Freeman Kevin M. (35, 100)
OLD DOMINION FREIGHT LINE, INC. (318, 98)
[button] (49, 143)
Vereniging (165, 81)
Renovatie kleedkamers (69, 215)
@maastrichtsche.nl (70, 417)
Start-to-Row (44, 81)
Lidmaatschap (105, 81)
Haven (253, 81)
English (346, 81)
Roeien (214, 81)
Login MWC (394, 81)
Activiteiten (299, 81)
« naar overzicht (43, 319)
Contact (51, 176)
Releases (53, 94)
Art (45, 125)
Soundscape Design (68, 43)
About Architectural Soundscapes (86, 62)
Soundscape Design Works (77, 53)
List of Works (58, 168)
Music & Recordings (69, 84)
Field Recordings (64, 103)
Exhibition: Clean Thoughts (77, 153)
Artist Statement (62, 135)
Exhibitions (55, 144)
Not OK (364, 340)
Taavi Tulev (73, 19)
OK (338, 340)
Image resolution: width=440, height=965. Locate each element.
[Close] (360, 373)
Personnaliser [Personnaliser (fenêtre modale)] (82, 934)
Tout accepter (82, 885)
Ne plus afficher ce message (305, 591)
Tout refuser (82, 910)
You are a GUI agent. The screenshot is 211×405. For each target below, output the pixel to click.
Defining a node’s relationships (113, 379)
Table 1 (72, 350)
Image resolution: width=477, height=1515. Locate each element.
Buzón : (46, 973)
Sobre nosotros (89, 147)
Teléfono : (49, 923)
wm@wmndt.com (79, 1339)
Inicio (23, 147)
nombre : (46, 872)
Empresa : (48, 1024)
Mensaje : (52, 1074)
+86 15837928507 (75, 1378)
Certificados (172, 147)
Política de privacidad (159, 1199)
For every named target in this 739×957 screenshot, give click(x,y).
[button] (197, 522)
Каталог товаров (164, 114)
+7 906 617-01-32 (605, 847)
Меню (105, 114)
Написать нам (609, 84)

......

• TASK:
Repeat all of the data above, switching "Field Recordings" to "Field Notes" and leaving everything else unchanged.

• TASK SOLUTION:
Freeman Kevin M. (35, 100)
OLD DOMINION FREIGHT LINE, INC. (318, 98)
[button] (49, 143)
Vereniging (165, 81)
Renovatie kleedkamers (69, 215)
@maastrichtsche.nl (70, 417)
Start-to-Row (44, 81)
Lidmaatschap (105, 81)
Haven (253, 81)
English (346, 81)
Roeien (214, 81)
Login MWC (394, 81)
Activiteiten (299, 81)
« naar overzicht (43, 319)
Contact (51, 176)
Releases (53, 94)
Art (45, 125)
Soundscape Design (68, 43)
About Architectural Soundscapes (86, 62)
Soundscape Design Works (77, 53)
List of Works (58, 168)
Music & Recordings (69, 84)
Field Notes (64, 103)
Exhibition: Clean Thoughts (77, 153)
Artist Statement (62, 135)
Exhibitions (55, 144)
Not OK (364, 340)
Taavi Tulev (73, 19)
OK (338, 340)
Image resolution: width=440, height=965. Locate each element.
[Close] (360, 373)
Personnaliser [Personnaliser (fenêtre modale)] (82, 934)
Tout accepter (82, 885)
Ne plus afficher ce message (305, 591)
Tout refuser (82, 910)
You are a GUI agent. The screenshot is 211×405. For each target below, output the pixel to click.
Defining a node’s relationships (113, 379)
Table 1 (72, 350)
Image resolution: width=477, height=1515. Locate each element.
Buzón : (46, 973)
Sobre nosotros (89, 147)
Teléfono : (49, 923)
wm@wmndt.com (79, 1339)
Inicio (23, 147)
nombre : (46, 872)
Empresa : (48, 1024)
Mensaje : (52, 1074)
+86 15837928507 (75, 1378)
Certificados (172, 147)
Política de privacidad (159, 1199)
For every named target in this 739×957 screenshot, give click(x,y).
[button] (197, 522)
Каталог товаров (164, 114)
+7 906 617-01-32 (605, 847)
Меню (105, 114)
Написать нам (609, 84)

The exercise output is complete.